╭─ FRAGMENTO

Señor Jesús, tú sufriste por nosotros, dejándonos a ti mismo como altísimo ejemplo. Haz que, aunque sea tímidamente, nos atrevamos día tras día a poner nuestros pasos sobre tus sublimes huellas. Tú, el Inocente, te dejaste condenar como un malhechor. Tú, Palabra eterna, guardaste un silencio colmado de amor incluso frente a los que te torturaban. Concédenos abandonamos contigo y como tú en las manos del Padre, juez justo: nosotros no somos inocentes... Gracias por haberte rebajado hasta hacerte pecado por nuestro amor. Tu Pasión nos comunica integridad de vida y santidad. Besamos con amor tus santas llagas, que dan a nuestro corazón la fuerza y la alegría de amar. Amén.

╰─
╭─ REGISTROS PROPORCIONADOS

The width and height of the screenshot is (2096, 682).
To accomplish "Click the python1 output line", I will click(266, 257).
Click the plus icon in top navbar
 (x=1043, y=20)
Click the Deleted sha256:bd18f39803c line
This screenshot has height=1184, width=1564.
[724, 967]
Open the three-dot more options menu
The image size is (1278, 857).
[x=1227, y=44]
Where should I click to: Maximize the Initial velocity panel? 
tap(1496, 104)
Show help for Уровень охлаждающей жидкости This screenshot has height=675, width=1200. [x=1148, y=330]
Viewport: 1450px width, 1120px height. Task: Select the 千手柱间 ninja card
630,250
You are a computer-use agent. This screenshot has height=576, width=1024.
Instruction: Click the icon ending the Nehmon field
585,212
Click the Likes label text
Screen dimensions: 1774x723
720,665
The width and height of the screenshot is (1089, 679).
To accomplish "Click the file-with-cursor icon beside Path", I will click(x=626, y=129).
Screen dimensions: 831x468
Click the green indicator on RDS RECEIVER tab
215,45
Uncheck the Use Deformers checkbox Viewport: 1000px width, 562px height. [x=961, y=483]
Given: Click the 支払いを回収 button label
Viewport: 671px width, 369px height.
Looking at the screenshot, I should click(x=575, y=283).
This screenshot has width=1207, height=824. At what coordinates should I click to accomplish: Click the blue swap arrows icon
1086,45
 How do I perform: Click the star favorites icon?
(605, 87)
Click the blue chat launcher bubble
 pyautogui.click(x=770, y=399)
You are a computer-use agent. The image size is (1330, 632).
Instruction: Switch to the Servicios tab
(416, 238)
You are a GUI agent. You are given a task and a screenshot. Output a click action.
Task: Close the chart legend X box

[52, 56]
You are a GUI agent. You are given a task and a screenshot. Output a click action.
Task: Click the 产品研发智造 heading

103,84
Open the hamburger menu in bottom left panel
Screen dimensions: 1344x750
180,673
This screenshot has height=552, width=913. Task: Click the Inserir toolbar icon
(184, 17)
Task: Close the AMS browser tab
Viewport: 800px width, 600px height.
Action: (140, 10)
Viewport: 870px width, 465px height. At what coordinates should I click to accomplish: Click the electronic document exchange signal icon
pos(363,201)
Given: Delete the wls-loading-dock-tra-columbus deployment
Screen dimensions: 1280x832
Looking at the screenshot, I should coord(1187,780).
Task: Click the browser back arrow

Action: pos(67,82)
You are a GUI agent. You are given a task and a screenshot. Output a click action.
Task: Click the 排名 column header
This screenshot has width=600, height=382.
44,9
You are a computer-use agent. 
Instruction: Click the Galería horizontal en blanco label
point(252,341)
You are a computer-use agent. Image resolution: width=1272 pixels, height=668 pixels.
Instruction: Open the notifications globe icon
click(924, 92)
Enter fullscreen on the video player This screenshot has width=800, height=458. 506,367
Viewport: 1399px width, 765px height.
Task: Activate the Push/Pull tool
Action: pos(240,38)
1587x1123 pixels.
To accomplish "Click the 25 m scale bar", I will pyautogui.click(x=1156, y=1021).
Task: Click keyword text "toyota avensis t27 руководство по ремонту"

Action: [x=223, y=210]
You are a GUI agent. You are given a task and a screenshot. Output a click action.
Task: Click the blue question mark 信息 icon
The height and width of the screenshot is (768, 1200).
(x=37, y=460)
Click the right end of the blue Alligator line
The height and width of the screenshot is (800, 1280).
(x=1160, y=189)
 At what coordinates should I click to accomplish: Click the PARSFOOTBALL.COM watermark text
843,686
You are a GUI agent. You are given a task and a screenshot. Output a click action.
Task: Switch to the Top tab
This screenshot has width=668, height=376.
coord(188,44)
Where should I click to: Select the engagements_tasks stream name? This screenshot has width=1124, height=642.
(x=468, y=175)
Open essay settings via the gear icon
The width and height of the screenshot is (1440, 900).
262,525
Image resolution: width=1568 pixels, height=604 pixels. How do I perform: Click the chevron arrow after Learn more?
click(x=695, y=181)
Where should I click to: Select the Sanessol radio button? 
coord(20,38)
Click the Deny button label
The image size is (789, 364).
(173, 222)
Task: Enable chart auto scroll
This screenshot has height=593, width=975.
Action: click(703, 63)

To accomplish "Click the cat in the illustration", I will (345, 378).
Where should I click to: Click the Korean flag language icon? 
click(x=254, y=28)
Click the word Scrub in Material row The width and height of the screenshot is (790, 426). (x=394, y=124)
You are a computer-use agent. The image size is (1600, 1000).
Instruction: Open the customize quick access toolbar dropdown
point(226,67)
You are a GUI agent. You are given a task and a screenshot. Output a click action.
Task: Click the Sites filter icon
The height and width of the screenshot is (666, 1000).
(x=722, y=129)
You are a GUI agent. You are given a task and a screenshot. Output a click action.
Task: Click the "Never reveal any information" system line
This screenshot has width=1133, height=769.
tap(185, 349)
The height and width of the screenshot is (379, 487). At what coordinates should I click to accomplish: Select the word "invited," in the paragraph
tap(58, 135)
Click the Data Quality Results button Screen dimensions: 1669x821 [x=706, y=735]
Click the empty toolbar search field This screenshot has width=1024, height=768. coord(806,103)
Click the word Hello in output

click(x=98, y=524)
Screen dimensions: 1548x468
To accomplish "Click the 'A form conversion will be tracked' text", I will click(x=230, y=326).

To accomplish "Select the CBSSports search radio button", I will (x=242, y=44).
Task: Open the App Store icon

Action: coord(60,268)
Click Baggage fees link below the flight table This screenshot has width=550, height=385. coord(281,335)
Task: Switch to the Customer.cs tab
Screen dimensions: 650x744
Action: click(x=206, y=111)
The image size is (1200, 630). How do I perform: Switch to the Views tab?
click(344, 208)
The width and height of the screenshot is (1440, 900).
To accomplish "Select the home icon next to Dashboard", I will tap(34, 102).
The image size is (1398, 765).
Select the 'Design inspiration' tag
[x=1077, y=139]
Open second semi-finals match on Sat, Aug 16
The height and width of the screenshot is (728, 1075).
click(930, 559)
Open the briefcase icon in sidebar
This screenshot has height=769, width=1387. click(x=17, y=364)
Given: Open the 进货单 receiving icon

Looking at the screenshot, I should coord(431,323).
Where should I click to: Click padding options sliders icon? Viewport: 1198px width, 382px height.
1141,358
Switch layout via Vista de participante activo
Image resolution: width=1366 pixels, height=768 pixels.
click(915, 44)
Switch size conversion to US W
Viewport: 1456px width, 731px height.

╰─

■ CONSIGNA:
Extrae de la oración a Jesús el pasaje que va desde "Señor Jesús, tú" hasta "de amar. Amén.", ambos incluidos.

■ RESULTADO DEL EJERCICIO:
Señor Jesús, tú sufriste por nosotros, dejándonos a ti mismo como altísimo ejemplo. Haz que, aunque sea tímidamente, nos atrevamos día tras día a poner nuestros pasos sobre tus sublimes huellas. Tú, el Inocente, te dejaste condenar como un malhechor. Tú, Palabra eterna, guardaste un silencio colmado de amor incluso frente a los que te torturaban. Concédenos abandonamos contigo y como tú en las manos del Padre, juez justo: nosotros no somos inocentes... Gracias por haberte rebajado hasta hacerte pecado por nuestro amor. Tu Pasión nos comunica integridad de vida y santidad. Besamos con amor tus santas llagas, que dan a nuestro corazón la fuerza y la alegría de amar. Amén.